## The task
Reproduce only the lines of the material below that start at the line containing "At what coordinates" and stop at the line containing "1157x1102 pixels.". Keep both end lines.

## Working data
────────────────────────────────────────
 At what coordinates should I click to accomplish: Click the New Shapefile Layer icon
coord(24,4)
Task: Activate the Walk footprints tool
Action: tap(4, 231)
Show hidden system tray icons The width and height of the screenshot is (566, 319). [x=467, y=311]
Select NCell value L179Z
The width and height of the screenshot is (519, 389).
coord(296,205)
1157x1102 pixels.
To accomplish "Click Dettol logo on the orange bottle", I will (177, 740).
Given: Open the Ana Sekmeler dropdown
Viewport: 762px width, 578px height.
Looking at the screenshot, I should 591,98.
────────────────────────────────────────
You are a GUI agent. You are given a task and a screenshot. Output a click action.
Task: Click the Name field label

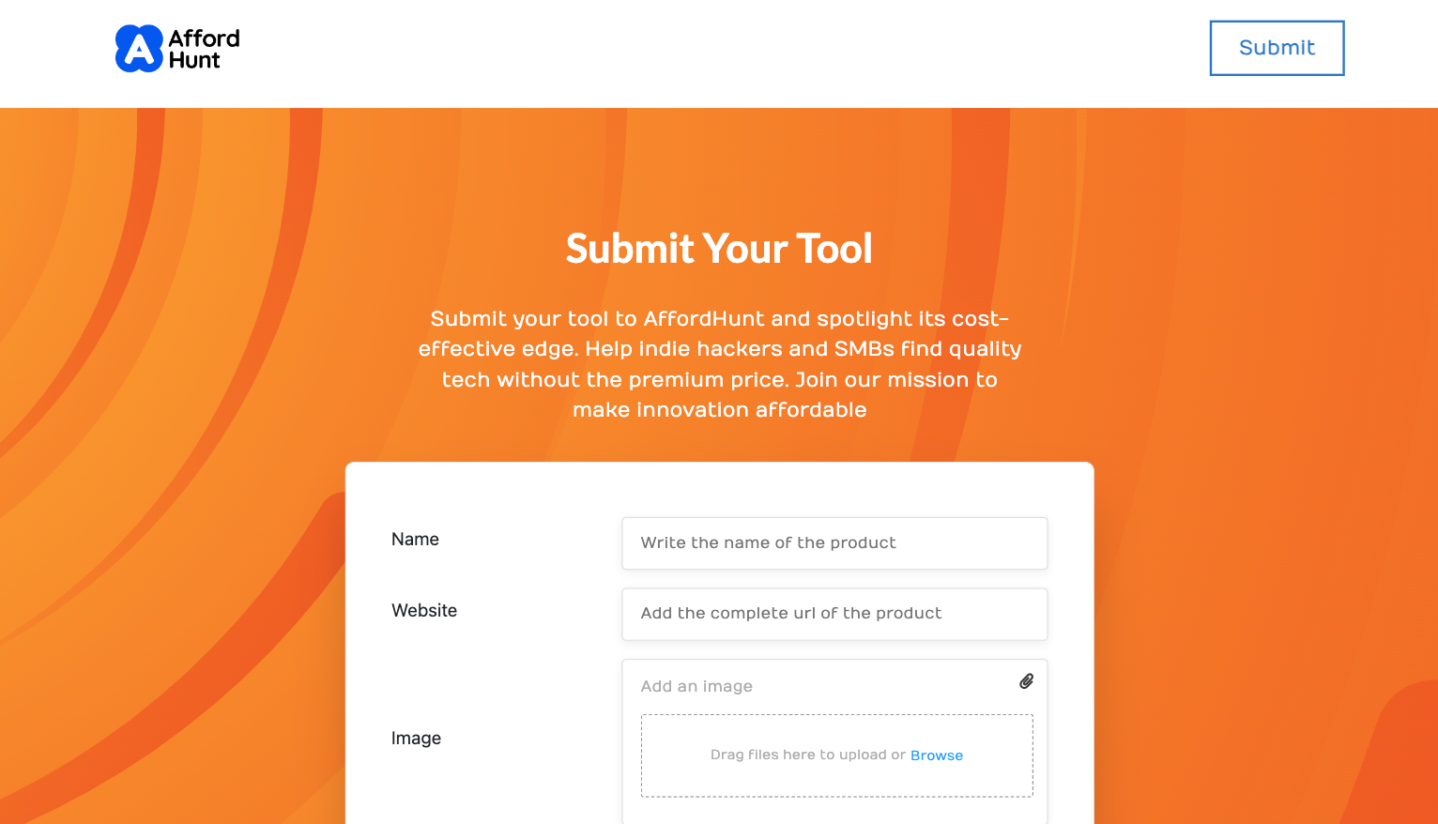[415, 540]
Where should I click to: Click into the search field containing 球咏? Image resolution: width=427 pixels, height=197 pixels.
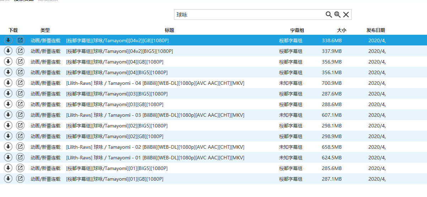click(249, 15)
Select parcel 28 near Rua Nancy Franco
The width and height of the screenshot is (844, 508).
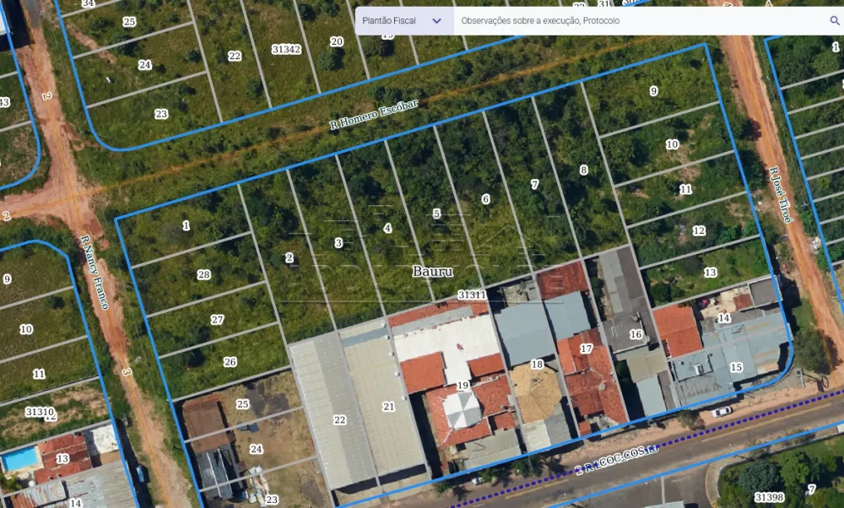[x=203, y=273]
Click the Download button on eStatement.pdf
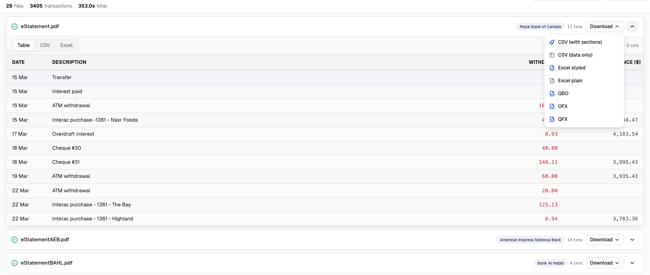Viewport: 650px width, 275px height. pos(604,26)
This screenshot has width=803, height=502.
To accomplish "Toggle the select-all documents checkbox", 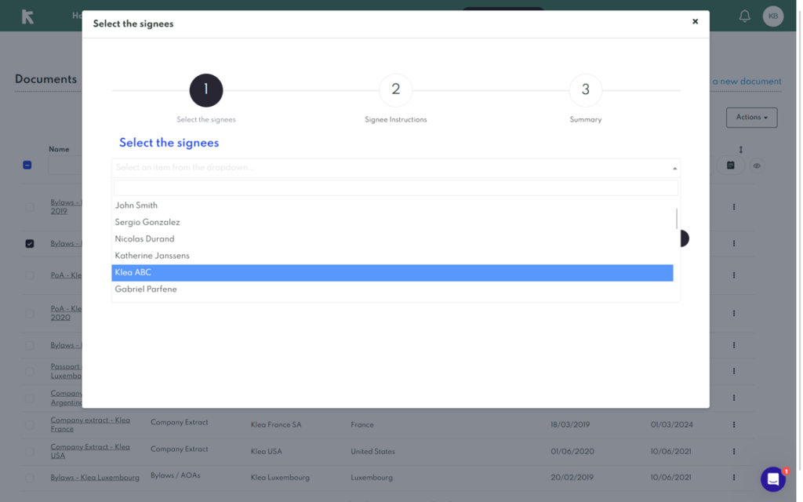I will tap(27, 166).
────────────────────────────────────────
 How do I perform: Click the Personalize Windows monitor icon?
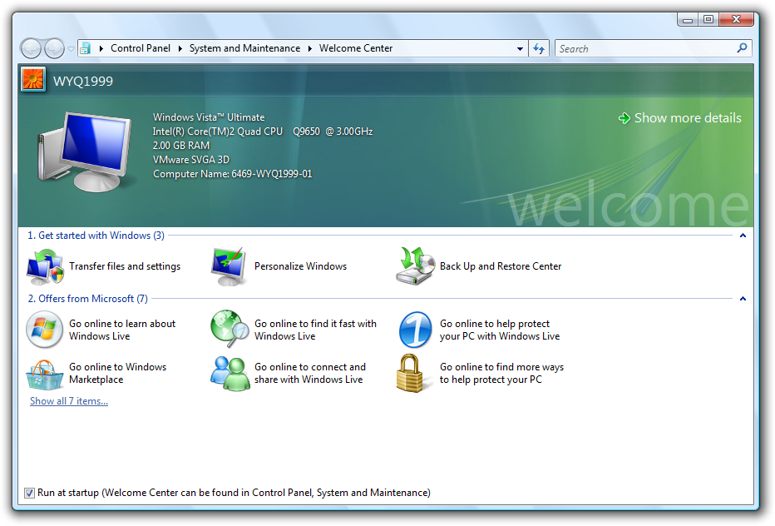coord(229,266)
────────────────────────────────────────
## Expected output
 At what coordinates should I click to accomplish: Click the New Shapefile Layer icon
coord(24,4)
Task: Activate the Walk footprints tool
Action: tap(4, 231)
Show hidden system tray icons The width and height of the screenshot is (566, 319). [x=467, y=311]
Select NCell value L179Z
The width and height of the screenshot is (519, 389).
coord(296,205)
1157x1102 pixels.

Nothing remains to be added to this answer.